You can import multiple modules into the same file even if they declare the same type; you'll just have to disambiguate when using the types.

As a general example, if module A and module B both have expose a type T and you want to depend on both A and B in a downstream module C, then:

// C.swift
import A
import B

let t = T()  // error: Ambiguous use of type T <mumble mumble, not sure of actual error wording here> 
let tA = A.T()  // OK
let tB = B.T()  // OK

I mentioned this a few comments above:

Then, in the target you need them, you can import both, and use the fully-qualified names to disambiguate:

import FooAPI
import BarAPI
...

let fooClient = FooAPI.Client(...)
let barClient = BarAPI.Client(...)

So, concretely, I'm gonna assume the use case here can be viewed as an app that wants to call two different services, each of which is defined by an OpenAPI document. In which case, you structure your project with a distinct module for each of the service clients you would like, each containing the corresponding OpenAPI document and a config file that uses acceesModifier: package. Then you can consume both from your app's module as above.

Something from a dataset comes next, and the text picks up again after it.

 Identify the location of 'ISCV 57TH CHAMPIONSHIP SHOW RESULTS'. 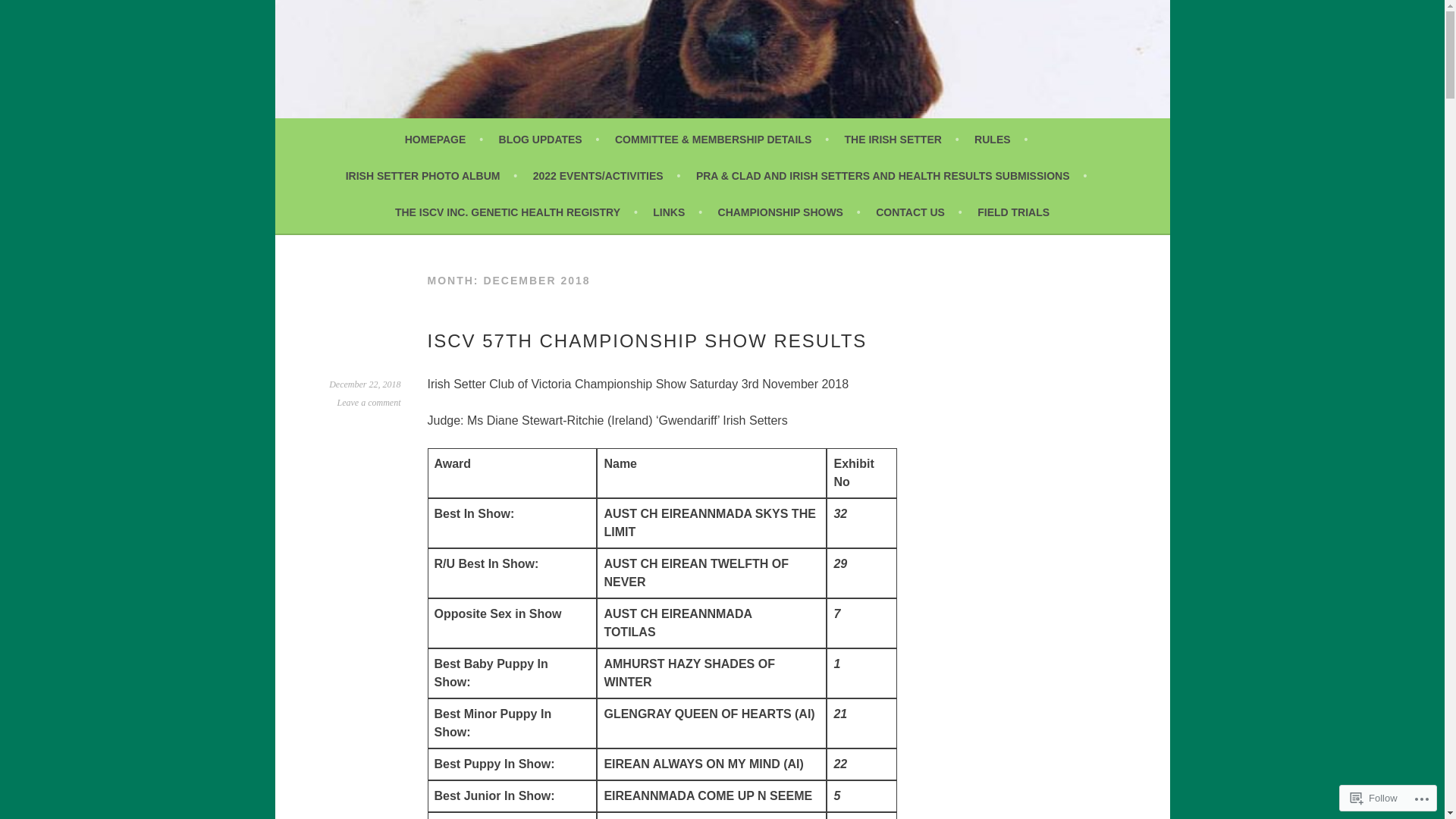
(648, 340).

If I'm still not grasping your problem well enough, then maybe you could put together a minimial reproducer repo/zip and share it?

brysontyrrell commented 2 months ago

@simonjbeaumont I just created a clean project and setup two clients and I think I was confusing myself.

App/
├── App/
│   └── ...
├── FooAPI/
│   ├── FooAPI.swift
│   ├── openapi-generator-config.yaml
│   └── openapi.json
└── BarAPI/
    ├── FooAPI.swift
    ├── openapi-generator-config.yaml
    └── openapi.json

Set accessModifier: public on both. You were right, I just needed to import FooAPI and BarAPI and the namespaces had everything. My confusion was when I was only working with a single client being generated. Now that I've actually tested with two I see that Xcode throws Ambiguous use errors if I don't import and use use the module names.

import FooAPI

let fooClient = FooAPI.Client(...)
var fooGreeting: FooAPI.Components.Schemas.Greeting?

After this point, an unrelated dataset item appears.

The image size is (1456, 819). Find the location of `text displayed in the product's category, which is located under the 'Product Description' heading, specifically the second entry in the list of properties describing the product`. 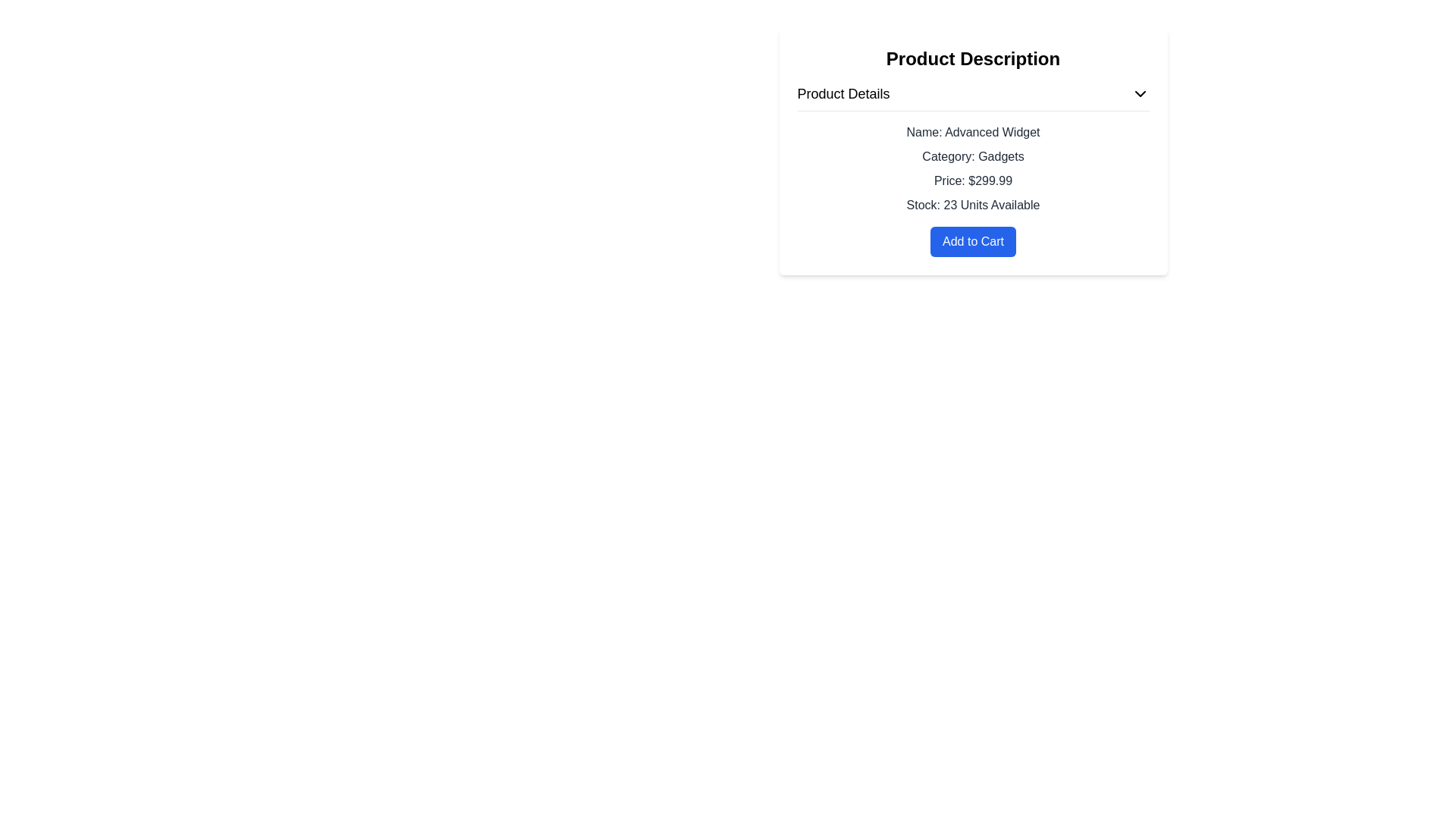

text displayed in the product's category, which is located under the 'Product Description' heading, specifically the second entry in the list of properties describing the product is located at coordinates (973, 157).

I noticed you had a FooAPI.h there too; are you trying to integrate this into an Objective-C app? If not, it might be simplest to not try and put it in its own framework target.

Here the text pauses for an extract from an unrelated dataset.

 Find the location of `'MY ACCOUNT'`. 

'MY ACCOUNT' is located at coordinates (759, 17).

I also went back to understand this better. I added both FooAPI and BarAPI as new framework targets so all the build settings would be in place, but you're right that I'm not using any Objective-C. I removed the header files and then changed these build settings:

Any errors or warnings are cleared.

Thank you so much for taking the time to walk me through and explain a lot of this.

simonjbeaumont commented 2 months ago

Thank you so much for taking the time to walk me through and explain a lot of this.

You are very welcome. Glad you got things working. I’ll close this issue as resolved. Good luck with your project.